DODD–FRANK’S FAILURE TO ADDRESS CFTC OVERSIGHT OF SELF-REGULATORY ORGANIZATION RULEMAKING

DODD–FRANK’S FAILURE TO ADDRESS CFTC OVERSIGHT OF SELF-REGULATORY ORGANIZATION RULEMAKING

Since its formation, the Commodity Futures Trading Commission (CFTC) has taken a hands-off approach with respect to its oversight of the futures industry. It has relied on self-regulatory organizations (SROs)—namely, exchanges such as the Chicago Mercantile Exchange and associations such as the National Futures Association (NFA). The Dodd–Frank Act (Dodd–Frank), Congress’s attempt to address unregulated derivatives and swaps trading, perceived as key contributors to the 2007–2008 financial crisis, created an expanded regulatory role for the CFTC while simultaneously increasing its reliance on old and new SROs. Yet Congress failed to grasp the expansion in resources the CFTC would require both to perform its new duties and to continue its traditional oversight of industry self-regulation.

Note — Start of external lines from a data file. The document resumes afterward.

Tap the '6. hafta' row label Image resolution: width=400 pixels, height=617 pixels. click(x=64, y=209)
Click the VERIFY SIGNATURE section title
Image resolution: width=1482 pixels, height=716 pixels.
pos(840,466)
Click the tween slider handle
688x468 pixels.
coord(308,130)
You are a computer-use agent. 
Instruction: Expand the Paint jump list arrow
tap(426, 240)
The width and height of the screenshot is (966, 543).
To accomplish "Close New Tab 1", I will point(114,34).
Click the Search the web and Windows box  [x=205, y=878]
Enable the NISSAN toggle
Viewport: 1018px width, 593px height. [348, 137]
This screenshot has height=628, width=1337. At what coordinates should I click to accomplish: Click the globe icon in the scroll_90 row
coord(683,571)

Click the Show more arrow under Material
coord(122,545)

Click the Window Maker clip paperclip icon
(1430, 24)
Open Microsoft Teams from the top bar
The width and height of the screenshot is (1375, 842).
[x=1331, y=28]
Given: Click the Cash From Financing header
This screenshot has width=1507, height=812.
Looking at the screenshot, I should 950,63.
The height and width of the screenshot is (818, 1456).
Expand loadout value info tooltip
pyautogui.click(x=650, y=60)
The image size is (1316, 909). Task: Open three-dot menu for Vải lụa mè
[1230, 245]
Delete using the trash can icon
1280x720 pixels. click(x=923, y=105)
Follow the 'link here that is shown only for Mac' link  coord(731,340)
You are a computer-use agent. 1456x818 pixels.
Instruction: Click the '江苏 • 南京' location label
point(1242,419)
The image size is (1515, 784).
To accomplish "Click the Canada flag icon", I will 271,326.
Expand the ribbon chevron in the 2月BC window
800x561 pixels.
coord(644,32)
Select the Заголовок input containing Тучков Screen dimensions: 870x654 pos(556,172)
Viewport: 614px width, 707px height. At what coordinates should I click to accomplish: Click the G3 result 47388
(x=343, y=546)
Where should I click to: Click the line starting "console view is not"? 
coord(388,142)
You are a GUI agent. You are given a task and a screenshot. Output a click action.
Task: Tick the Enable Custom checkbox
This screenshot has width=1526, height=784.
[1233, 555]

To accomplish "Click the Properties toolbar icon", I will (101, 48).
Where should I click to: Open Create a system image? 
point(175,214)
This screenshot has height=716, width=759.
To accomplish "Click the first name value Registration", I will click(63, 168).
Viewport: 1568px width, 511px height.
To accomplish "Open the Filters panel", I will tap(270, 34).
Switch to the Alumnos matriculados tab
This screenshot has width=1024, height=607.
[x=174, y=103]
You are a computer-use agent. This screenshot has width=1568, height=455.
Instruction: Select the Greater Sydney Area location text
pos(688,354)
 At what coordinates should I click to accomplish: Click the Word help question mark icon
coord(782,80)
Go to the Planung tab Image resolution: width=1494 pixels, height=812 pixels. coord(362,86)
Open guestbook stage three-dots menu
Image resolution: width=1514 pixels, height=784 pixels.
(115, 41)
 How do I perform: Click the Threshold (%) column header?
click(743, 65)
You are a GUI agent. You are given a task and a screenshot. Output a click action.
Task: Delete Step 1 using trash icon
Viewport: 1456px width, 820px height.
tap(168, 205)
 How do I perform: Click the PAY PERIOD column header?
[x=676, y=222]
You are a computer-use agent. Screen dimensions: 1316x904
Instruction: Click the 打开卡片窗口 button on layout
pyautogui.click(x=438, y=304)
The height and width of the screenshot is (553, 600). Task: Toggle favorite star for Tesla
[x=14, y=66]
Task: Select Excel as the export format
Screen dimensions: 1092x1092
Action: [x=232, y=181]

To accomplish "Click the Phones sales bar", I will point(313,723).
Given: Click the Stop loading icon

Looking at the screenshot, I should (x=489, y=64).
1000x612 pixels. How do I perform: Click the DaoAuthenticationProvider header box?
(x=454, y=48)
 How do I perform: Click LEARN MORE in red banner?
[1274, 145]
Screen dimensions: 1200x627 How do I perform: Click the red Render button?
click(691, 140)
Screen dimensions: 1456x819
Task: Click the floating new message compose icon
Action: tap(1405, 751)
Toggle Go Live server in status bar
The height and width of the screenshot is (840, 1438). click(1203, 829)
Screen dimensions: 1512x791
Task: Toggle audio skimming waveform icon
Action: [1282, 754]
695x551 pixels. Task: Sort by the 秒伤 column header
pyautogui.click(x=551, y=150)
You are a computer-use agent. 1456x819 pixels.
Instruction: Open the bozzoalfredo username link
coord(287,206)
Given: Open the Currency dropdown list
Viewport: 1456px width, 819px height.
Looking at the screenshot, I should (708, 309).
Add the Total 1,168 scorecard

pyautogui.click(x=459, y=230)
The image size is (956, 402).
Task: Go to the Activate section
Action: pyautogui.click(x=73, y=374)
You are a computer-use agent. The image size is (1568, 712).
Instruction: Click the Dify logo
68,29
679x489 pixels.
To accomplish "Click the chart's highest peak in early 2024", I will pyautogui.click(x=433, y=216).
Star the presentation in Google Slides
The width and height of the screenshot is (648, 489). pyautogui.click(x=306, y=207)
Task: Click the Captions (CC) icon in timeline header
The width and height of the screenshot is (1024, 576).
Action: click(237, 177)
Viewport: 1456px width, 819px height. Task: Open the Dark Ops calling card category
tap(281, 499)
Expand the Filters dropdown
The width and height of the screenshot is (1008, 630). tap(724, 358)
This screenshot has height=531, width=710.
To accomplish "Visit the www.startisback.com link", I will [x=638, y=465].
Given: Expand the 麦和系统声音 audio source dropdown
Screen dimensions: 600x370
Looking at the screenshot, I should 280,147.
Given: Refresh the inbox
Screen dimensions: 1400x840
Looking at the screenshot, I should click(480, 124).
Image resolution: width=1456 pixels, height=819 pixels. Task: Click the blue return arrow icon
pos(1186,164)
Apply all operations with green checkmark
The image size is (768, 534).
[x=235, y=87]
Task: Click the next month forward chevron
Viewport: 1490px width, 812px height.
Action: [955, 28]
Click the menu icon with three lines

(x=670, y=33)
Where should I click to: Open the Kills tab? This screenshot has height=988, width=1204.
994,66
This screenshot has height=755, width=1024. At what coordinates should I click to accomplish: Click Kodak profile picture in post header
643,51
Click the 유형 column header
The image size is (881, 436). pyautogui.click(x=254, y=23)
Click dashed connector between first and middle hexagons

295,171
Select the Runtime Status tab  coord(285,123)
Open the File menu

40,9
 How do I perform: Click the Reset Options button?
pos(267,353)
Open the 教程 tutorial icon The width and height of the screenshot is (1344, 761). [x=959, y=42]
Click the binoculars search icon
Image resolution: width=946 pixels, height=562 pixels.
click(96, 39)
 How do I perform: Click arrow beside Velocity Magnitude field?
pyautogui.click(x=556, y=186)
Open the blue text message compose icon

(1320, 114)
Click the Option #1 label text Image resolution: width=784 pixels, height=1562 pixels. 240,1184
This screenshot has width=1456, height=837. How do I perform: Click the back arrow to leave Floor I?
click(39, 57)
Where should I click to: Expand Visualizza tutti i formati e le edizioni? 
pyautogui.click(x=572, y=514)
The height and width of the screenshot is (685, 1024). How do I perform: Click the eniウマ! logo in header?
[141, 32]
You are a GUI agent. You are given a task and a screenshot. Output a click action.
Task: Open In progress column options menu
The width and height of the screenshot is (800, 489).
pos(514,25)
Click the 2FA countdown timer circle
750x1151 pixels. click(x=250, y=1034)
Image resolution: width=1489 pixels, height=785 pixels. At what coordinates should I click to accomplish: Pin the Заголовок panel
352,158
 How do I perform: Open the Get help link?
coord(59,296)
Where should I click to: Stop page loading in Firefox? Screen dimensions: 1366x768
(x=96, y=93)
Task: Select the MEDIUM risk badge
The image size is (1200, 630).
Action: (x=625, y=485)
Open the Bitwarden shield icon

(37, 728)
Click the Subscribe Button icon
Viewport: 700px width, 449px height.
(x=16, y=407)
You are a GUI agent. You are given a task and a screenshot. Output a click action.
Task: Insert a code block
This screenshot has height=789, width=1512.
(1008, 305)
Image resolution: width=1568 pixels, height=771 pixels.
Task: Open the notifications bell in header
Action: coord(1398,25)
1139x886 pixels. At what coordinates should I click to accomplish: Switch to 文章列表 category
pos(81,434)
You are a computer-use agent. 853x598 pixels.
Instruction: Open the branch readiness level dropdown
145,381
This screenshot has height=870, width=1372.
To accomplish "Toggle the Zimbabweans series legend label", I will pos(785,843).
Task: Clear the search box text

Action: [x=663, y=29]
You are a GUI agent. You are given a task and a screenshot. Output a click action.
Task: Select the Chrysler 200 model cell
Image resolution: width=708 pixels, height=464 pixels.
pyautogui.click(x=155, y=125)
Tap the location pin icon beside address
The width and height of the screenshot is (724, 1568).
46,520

In particular, the CFTC lacks the statutory mandate and the resources to counter the risks associated with industry self-regulation in theory and in practice. This Note compares the divergent schemes of the Commodity Exchange Act and the Securities Exchange Act to show that the statutory impetus to review SRO rulemaking is much stronger with the SEC than with the CFTC. It then empirically assesses CFTC oversight of rulemaking by the National Futures Association to show that from 2003 to 2012 ninety-four percent of rule additions or amendments proposed by the NFA—which must be sent to the CFTC before taking effect—were adopted unmodified. This Note argues that the CFTC likely is not adequately scrutinizing rule proposals by the NFA—or, if it is doing so, it is doing so out of the pub- lic eye. It concludes that the CFTC should conduct a self-assessment and begin disclosing conversations with the SROs it oversees in order to determine how it can better monitor self-regulatory organizations.